Therapeutic strategies
Several possibilities exist that can interrupt the vicious circle of impaired plasticity and disease progression. First, we are performing high-throughput drug screening to identify specific antagonists of the pathogenic GlyR variant produced by RNA editing. The identified compounds will be validated in the mouse model described above. Second, based on the finding that exon skipping in gephyrin-coding mRNA induces frameshift in the protein coding sequence, we developed a new molecular tool for neuronal self-defense. This system permits induction of protein expression in response to cellular stress that accompanies epileptic seizures. We are asking which candidate proteins (or combinations) can suppress seizure activity and eventually epileptogenesis by inference with maladaptive forms of neuronal plasticity. Using optogenetics, we are also characterizing network activities with regard to their potential to cause cellular stress and induce candidate gene expression. Hopefully, our efforts will allow identification of other disease causing mechanisms of plasticity than those described above, for instance changes in the regulation of neuronal pH and chloride, energy metabolism, calcium-dependent proteolysis, and inhibitory actions of GABA, in order to identify good starting points for the development of effective epilepsy therapies.

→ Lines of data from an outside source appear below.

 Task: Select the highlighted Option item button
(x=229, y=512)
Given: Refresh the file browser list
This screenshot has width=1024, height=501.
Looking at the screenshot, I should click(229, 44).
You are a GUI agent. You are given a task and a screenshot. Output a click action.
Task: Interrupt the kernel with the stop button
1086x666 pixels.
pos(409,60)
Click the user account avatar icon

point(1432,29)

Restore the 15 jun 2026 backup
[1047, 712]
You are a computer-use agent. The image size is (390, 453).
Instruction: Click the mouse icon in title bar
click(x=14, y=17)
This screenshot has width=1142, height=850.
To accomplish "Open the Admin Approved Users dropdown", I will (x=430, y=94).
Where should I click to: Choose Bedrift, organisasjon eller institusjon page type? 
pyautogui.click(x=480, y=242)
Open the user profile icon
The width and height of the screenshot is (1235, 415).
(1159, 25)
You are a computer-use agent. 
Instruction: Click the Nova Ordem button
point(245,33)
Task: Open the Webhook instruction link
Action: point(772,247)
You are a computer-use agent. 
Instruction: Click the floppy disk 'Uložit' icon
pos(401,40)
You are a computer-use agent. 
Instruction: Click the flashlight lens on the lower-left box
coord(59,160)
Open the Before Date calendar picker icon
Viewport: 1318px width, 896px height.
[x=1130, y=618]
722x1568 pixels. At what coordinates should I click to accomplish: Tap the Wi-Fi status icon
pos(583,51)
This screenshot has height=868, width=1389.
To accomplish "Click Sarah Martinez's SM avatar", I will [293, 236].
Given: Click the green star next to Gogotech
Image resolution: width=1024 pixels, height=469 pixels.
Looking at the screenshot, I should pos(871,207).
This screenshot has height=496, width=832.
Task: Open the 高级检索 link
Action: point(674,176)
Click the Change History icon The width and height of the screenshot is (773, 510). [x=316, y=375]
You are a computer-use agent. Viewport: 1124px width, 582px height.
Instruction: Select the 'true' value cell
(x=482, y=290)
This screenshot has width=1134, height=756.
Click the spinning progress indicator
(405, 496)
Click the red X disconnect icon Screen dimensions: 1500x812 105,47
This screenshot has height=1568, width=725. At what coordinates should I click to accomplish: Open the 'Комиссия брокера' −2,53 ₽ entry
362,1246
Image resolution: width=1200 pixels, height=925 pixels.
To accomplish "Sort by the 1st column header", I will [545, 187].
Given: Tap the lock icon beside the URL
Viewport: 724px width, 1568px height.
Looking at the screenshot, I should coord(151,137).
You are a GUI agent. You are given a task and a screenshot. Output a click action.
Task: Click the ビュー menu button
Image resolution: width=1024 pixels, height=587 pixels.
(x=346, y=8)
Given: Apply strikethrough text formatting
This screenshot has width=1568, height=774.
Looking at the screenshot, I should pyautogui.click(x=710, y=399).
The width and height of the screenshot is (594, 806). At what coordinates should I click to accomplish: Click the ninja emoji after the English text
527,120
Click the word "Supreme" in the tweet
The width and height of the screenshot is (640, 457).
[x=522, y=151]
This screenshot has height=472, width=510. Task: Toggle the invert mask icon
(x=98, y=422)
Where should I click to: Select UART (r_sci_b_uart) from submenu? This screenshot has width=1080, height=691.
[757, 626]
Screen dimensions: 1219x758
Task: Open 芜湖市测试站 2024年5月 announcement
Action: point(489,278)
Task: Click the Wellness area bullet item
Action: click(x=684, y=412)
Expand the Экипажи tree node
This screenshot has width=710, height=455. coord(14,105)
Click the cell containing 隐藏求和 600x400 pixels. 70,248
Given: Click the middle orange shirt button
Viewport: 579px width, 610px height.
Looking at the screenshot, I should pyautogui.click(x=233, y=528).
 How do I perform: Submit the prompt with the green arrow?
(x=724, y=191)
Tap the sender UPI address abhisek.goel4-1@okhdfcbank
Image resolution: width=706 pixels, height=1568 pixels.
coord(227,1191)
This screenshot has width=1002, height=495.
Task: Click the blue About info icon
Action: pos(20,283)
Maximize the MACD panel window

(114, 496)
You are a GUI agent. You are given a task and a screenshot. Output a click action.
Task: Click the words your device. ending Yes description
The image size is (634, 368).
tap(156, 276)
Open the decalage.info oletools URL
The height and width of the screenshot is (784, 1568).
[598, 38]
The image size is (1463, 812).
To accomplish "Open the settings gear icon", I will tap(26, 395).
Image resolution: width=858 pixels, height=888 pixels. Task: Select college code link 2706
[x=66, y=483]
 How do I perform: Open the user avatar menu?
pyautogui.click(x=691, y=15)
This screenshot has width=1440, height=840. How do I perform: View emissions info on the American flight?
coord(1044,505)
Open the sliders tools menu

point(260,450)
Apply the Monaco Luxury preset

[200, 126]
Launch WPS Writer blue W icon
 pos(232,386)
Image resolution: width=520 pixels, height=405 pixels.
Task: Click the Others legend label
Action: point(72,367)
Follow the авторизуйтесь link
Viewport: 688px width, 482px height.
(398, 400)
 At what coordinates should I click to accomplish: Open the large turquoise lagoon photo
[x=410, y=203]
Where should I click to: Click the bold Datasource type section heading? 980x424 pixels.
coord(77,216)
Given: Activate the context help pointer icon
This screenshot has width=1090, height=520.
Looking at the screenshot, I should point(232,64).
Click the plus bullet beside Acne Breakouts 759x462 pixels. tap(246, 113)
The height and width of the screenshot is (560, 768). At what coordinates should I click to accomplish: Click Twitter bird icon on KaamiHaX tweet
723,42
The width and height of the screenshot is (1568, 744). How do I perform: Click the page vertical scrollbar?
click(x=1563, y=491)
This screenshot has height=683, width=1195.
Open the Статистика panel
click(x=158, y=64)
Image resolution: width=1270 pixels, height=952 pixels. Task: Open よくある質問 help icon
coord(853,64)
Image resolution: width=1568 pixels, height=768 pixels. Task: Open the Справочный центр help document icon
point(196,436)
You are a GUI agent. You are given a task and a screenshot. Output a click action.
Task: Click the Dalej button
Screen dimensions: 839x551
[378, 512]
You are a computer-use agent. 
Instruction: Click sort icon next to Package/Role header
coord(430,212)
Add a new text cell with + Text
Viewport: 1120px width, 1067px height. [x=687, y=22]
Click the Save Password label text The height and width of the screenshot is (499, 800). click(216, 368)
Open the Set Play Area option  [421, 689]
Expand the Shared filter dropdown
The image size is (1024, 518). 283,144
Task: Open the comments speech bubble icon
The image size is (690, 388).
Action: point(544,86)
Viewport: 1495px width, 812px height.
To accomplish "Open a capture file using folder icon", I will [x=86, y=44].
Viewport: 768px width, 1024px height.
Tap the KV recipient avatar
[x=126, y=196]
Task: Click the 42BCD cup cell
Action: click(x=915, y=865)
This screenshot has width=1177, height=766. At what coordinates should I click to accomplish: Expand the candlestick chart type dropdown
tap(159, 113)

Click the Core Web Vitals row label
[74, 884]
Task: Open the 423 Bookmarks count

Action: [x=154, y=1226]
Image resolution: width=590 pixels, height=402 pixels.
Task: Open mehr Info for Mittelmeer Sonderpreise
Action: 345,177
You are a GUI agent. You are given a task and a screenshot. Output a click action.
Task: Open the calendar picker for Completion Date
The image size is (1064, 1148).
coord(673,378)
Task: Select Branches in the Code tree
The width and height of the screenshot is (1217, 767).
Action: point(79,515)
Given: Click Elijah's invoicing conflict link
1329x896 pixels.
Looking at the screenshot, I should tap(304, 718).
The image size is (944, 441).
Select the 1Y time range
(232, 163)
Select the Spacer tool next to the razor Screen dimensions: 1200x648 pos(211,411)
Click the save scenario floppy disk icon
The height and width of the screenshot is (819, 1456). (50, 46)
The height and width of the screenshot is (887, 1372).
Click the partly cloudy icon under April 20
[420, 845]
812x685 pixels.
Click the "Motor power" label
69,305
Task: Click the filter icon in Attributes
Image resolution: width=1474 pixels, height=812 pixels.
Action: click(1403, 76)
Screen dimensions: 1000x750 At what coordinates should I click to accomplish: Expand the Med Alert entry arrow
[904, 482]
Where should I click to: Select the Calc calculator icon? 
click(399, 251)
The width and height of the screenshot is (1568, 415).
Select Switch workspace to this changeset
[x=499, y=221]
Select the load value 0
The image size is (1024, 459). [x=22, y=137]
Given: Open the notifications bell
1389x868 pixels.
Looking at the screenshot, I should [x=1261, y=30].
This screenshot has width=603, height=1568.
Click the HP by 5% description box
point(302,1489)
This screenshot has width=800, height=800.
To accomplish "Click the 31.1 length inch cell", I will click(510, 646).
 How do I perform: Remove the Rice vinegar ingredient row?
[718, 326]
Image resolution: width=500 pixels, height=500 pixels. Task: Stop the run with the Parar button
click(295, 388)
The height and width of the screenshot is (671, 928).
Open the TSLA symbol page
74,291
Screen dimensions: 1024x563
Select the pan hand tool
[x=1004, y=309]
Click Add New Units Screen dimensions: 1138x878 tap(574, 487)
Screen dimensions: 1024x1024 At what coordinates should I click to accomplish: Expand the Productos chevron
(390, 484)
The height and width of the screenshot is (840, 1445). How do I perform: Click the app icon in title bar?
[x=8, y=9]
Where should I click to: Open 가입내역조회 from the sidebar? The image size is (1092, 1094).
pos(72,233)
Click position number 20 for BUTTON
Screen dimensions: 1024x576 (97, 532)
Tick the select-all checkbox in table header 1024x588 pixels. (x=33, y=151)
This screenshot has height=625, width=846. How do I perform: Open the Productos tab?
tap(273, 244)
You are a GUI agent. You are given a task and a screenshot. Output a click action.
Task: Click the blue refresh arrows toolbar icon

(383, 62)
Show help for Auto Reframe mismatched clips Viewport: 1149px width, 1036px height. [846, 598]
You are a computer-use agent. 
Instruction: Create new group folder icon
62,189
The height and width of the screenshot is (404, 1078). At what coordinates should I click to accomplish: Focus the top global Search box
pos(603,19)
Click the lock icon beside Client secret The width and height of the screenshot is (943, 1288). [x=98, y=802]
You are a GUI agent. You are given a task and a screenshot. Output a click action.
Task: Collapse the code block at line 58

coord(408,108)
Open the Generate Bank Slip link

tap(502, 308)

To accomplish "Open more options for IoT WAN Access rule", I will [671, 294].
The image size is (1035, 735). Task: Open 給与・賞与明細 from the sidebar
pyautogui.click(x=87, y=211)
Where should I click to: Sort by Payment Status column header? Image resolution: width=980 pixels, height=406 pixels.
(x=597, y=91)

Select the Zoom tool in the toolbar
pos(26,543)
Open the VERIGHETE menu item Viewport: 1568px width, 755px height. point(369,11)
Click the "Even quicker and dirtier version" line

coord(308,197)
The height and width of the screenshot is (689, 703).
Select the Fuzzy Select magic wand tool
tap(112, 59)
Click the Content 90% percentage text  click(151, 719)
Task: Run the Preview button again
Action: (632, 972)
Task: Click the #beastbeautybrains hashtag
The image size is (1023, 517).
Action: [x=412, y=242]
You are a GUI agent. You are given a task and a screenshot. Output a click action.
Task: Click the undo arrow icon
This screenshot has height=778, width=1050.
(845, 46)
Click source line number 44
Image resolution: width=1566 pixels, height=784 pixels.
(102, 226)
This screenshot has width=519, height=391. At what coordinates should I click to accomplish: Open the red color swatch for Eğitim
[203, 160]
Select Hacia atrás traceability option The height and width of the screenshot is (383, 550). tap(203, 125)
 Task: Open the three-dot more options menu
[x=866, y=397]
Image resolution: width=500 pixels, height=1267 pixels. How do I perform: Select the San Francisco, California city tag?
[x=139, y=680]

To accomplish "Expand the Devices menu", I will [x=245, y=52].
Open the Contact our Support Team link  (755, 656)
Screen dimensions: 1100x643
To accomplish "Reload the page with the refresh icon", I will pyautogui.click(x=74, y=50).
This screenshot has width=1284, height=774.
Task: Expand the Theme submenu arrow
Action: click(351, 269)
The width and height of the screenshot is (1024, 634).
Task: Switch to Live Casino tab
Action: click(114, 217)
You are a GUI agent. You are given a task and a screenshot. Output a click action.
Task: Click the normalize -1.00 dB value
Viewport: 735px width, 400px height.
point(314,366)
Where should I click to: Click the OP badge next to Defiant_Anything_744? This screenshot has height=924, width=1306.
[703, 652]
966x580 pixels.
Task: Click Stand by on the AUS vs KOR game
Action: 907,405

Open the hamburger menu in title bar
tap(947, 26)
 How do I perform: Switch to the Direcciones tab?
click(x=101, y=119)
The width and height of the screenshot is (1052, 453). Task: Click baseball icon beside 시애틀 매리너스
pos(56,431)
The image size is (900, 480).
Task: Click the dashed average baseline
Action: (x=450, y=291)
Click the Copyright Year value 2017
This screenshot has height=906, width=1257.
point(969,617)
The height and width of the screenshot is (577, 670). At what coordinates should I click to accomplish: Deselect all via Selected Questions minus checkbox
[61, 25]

Finally, we recently identified a key mechanism of brain tumor formation. GlyRs carry a nucleus import signal. In glioma cells, this signal is active and prevents GlyRs from functioning as neurotransmitter receptors. Rather, GlyRs invade the nucleus and regulate stem cell gene expression and self-renewal capacity, and thereby tumorigenesis in vivo (J Cell Sci 127:3687, 2014). This study also identified the relevant intracellular GlyR signaling domain, which shall provide the basis for a promising therapeutic concept to block glioma formation in vivo.
Systems medicine
Notably, 425 gene products undergo amino acid recoding RNA editing (www.rnaedit.com), but we currently do not know whether RNA editing of these candidate sites changes in epilepsy, and whether or how amino acid recoding editing affects protein function, thereby eventually contributing to maladaptive forms of neuronal plasticity. Using a combination of state of the art research approaches and advanced technologies including microfluidics-based multiplex PCR combined with deep sequencing, we want to identify and target more gene products with disease-specific regulation. This approach shall provide us with pivotal knowledge about still other maladaptive forms of neuronal plasticity, which is mandatory to the development of personalized medical care.